■ Your task: Start at the line with "Image resolution: width=1512" and print every line through the end of the material below. Keep it exact and free of pictures.

■ Listed records:
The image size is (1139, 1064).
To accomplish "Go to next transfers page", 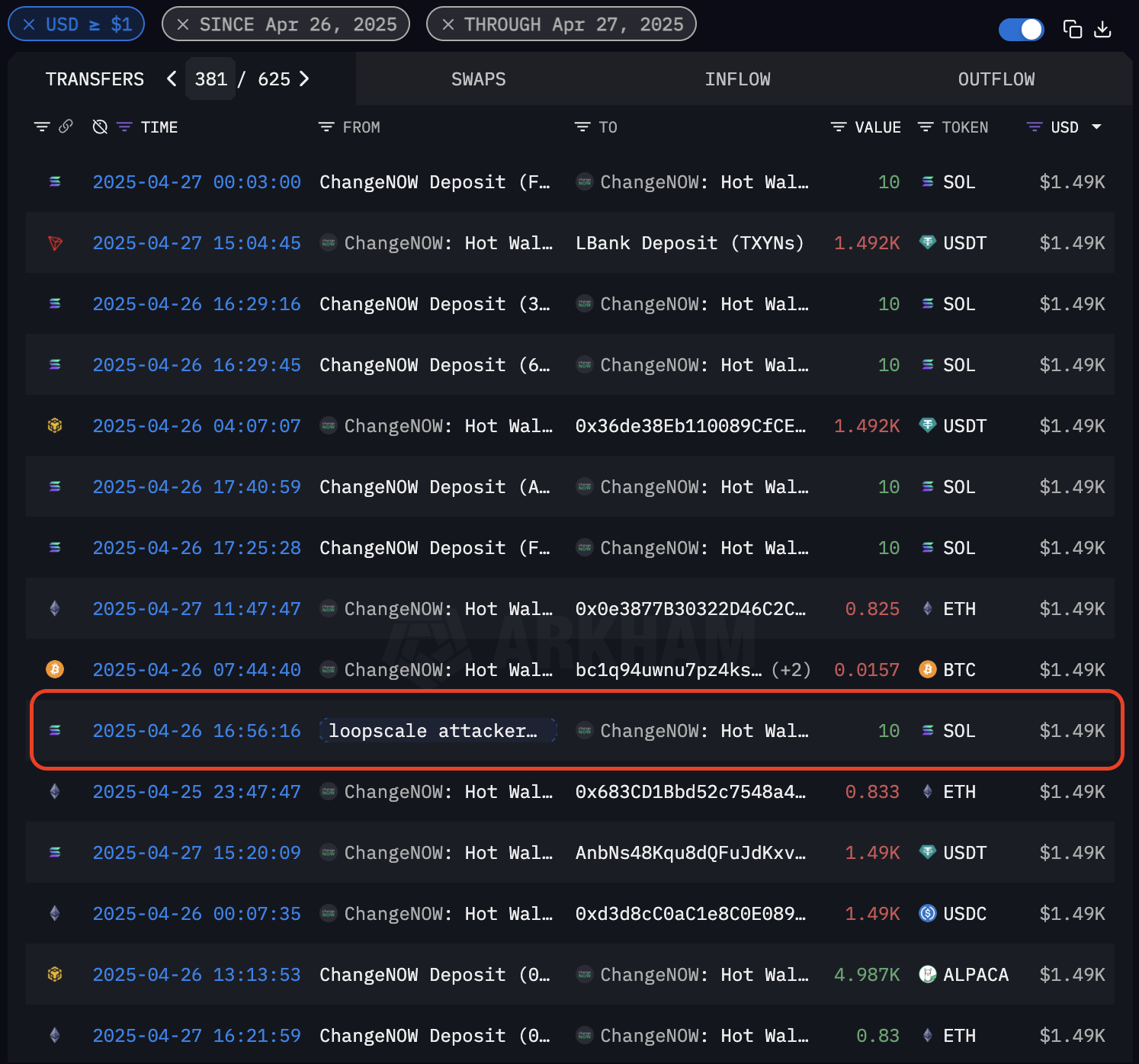I will [x=304, y=79].
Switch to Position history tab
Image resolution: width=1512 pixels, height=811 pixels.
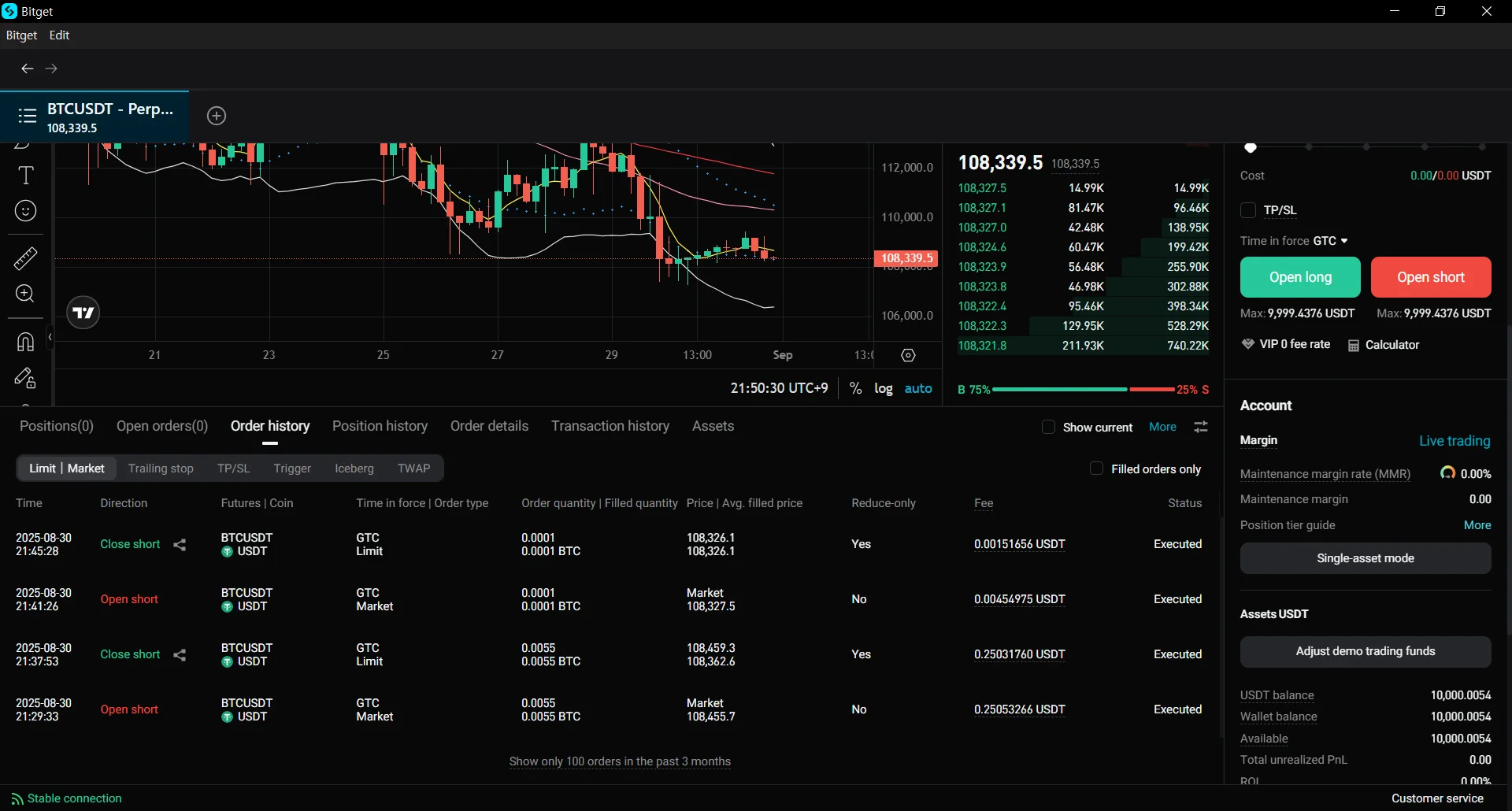coord(380,426)
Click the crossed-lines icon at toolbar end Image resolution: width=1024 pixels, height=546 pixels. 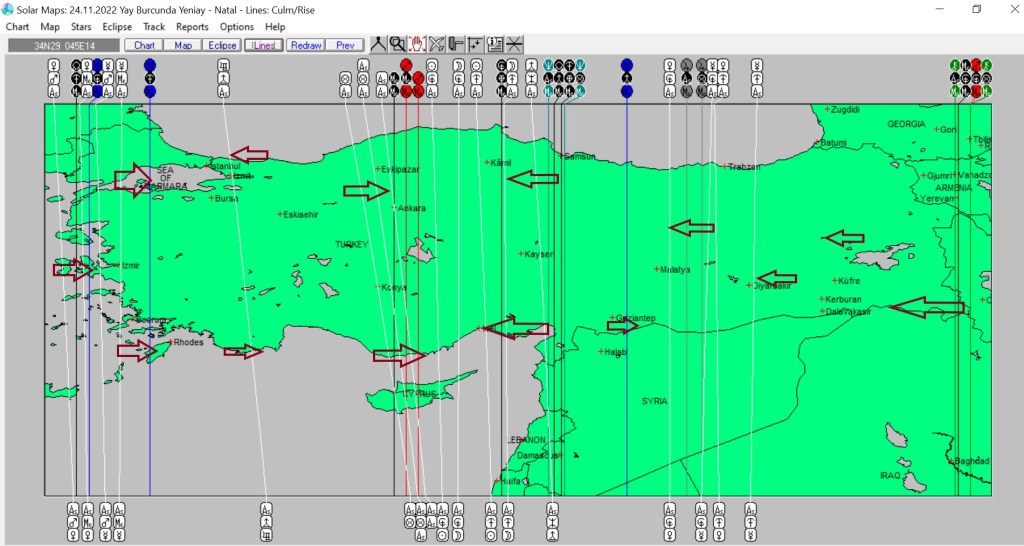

■ Exercise response:
Image resolution: width=1512 pixels, height=811 pixels.
coord(380,426)
Click the crossed-lines icon at toolbar end Image resolution: width=1024 pixels, height=546 pixels. 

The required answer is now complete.